En una de esas conversaciones pregunté al terrorista si habría sido capaz, de habérselo ordenado sus jefes en la banda, de asesinar a su padre en el supuesto de que este fuera un Guardia Civil. La respuesta fue sin dudarlo que sí. Aquella frialdad, aquel helado fanatismo, me impactaron enormemente. Siempre he creído que los parricidios solo se cometen en momentos de enajenación producidos por una ira incontrolada y/o una grave alteración mental. Pero asesinar premeditadamente a alguien cercano sobrepasaba cualquier crueldad imaginable.

Aquel sujeto me dio verdadero miedo, el mismo que sentí al pensar hasta qué punto le habían lavado el cerebro con odio nacionalista, y en el daño irreparable que esto había causado. También pensé que, llegado el momento, ese terrorista se hubiera echado atrás y habría sido incapaz de hacer algo tan horrible, sin descartar que pretendiera impresionar a su interlocutor, es decir, a mí, presentándose como el más duro entre los duros.

* * *

El día de su primera comunión se convirtió en el protagonista de todas las miradas y afectos, sin competencia con sus hermanos. En estas fotos se le ve más serio que en otras, pero sigue sonriendo. La verdad es que está muy guapo, muy atento a su traje, a sus zapatos relucientes, a su molesta corbata, pero sobre todo a los regalos: era el rey por un día. Viéndome junto a él en la foto siento la nostalgia de un futuro entonces aún sin escribir, una especie de tristeza retrospectiva que me lleva a preguntarme si podría haber obrado de otro modo para modificar el rumbo de su vida, para evitar lo que luego le ocurrió. Es esta una pregunta que me he hecho a menudo, y a la que hasta hoy no he dejado de buscar respuesta.

* * *

Estudiando detenidamente documentos, revisando decenas de carpetas, algunas de ellas inéditas, dedicando muchas horas a seleccionar datos de mis abuelos y encajándolos en el contexto histórico en el que vivieron creí haber encontrado, por fin, una explicación a lo que estaba ocurriendo en mi casa y advertí también que, impotente para poder modificar los hechos más cercanos, los que constituyen la historia de los últimos años de mi familia, estaba a punto de ser testigo de momentos muy dolorosos que amenazaban con destruir los fuertes e invisibles lazos que unen a quienes comparten la misma sangre.

Paradójicamente, algo así puede entenderse cuando les ocurre a los demás: cuando le sucede a uno mismo la razón no es capaz de aceptar ninguna explicación. Vi cómo mi familia se desmoronaba por momentos desoyendo las leyes inexorables de supervivencia, según las cuales los padres, hijos y hermanos de un mismo clan están obligados a ayudarse ante cualquier peligro externo que aceche a alguno de sus miembros.

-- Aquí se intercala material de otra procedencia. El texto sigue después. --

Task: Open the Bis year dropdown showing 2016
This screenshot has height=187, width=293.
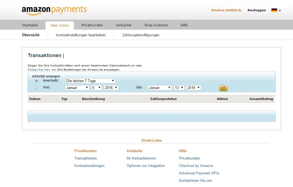Action: 194,88
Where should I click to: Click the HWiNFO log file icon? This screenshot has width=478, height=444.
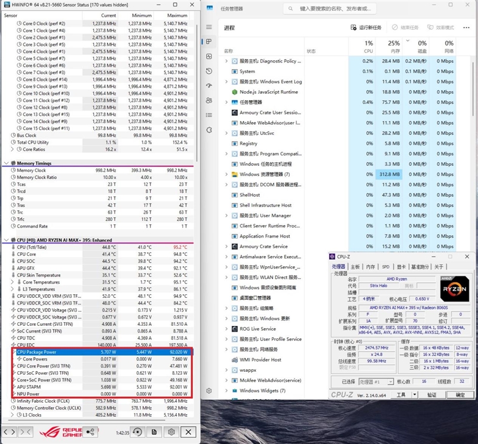click(154, 431)
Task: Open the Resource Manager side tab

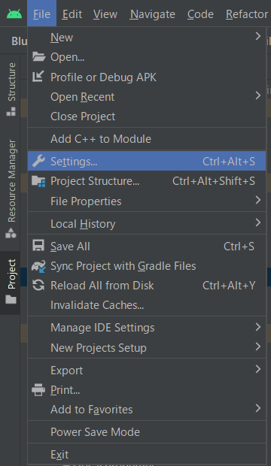Action: click(11, 189)
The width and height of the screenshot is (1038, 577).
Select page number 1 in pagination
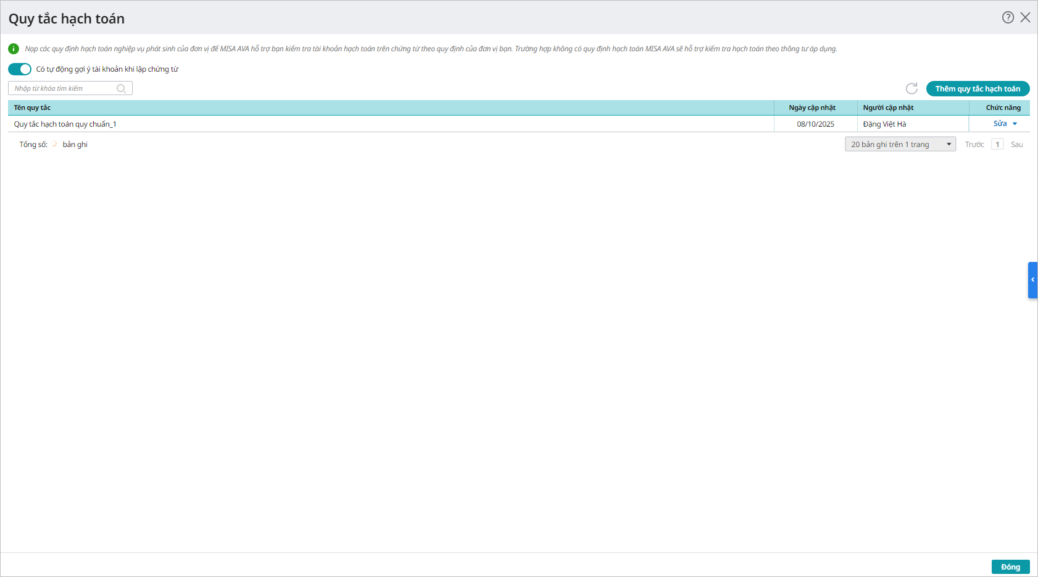(x=997, y=144)
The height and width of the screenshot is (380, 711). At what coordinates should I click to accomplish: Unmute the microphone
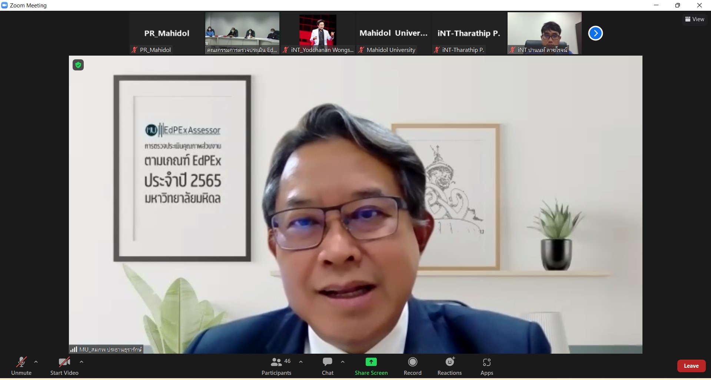(21, 366)
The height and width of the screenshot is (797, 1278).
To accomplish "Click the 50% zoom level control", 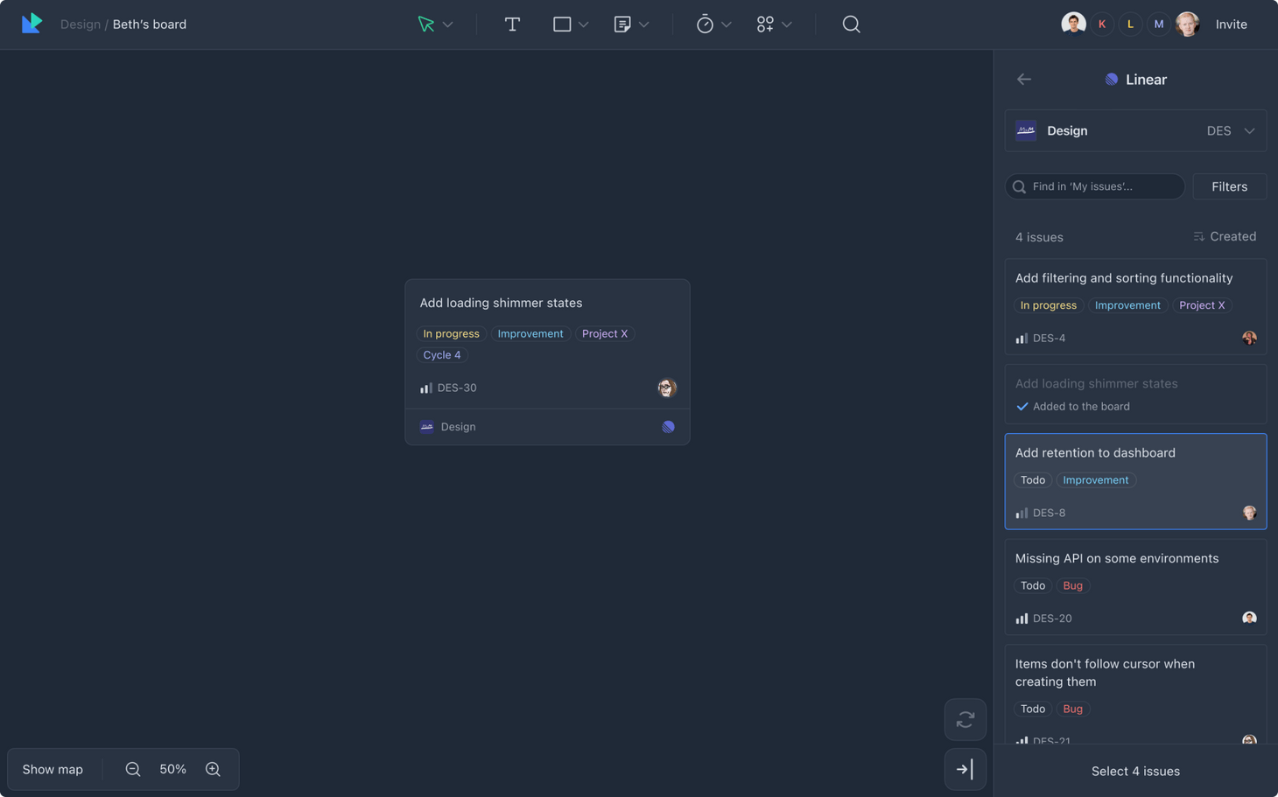I will coord(172,769).
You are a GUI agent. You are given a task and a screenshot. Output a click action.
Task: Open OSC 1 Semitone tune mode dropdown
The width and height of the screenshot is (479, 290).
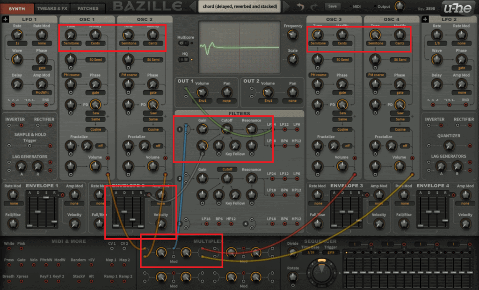71,43
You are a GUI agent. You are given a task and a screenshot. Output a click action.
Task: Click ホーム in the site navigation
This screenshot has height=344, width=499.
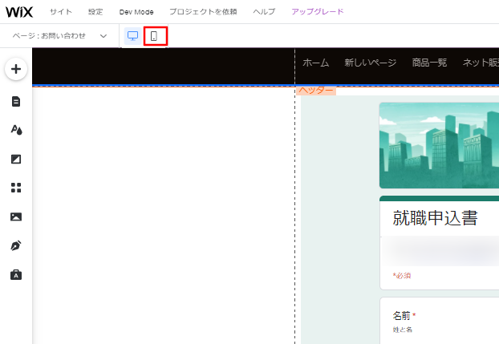tap(314, 63)
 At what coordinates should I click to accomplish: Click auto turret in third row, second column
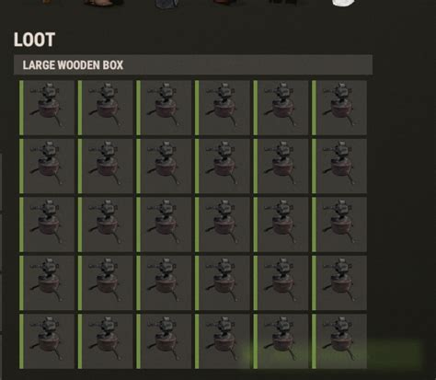[x=106, y=225]
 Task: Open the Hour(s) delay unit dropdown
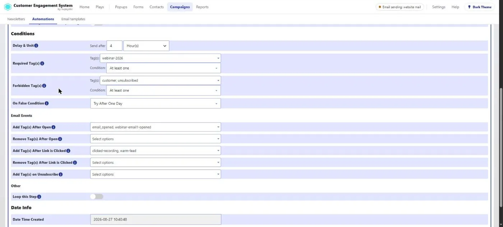146,46
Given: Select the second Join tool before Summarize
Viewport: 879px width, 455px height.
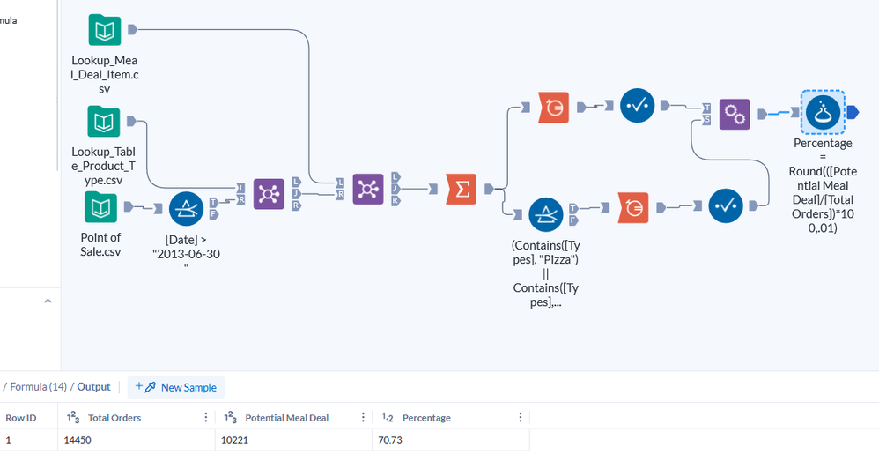Looking at the screenshot, I should point(367,189).
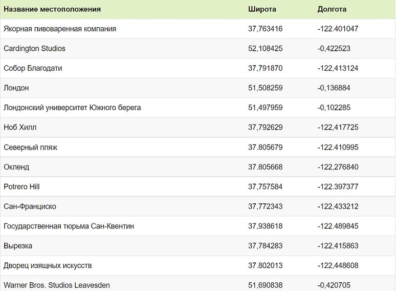This screenshot has height=291, width=396.
Task: Select latitude value 37,938618
Action: coord(265,226)

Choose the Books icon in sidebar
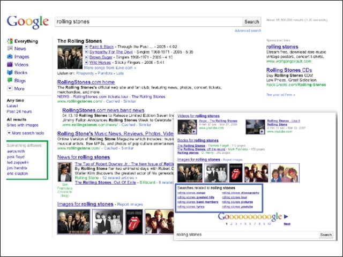point(10,72)
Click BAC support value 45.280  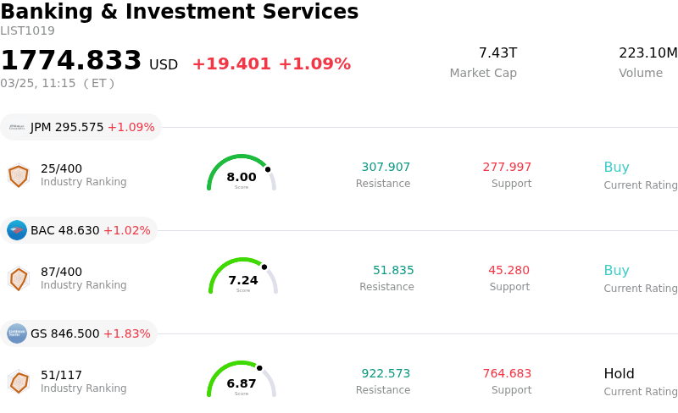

Comprendí hasta qué punto la vida es una imparable y gigantesca noria que repite una y otra vez, incansablemente, las mismas alegrías y sufrimientos, los mismos aciertos y errores, iguales recuerdos y olvidos, idénticos odios y amores. Necesitado como estaba de aplacar aquel intenso dolor que me corroía por dentro, había logrado reconstruir una parte de mi historia para poder entenderla, predecir el futuro cercano y aferrarme a la esperanza porque sabía, lo estaba viendo en el pasado, que la esperanza también forma parte de las escenas que la noria reproduce.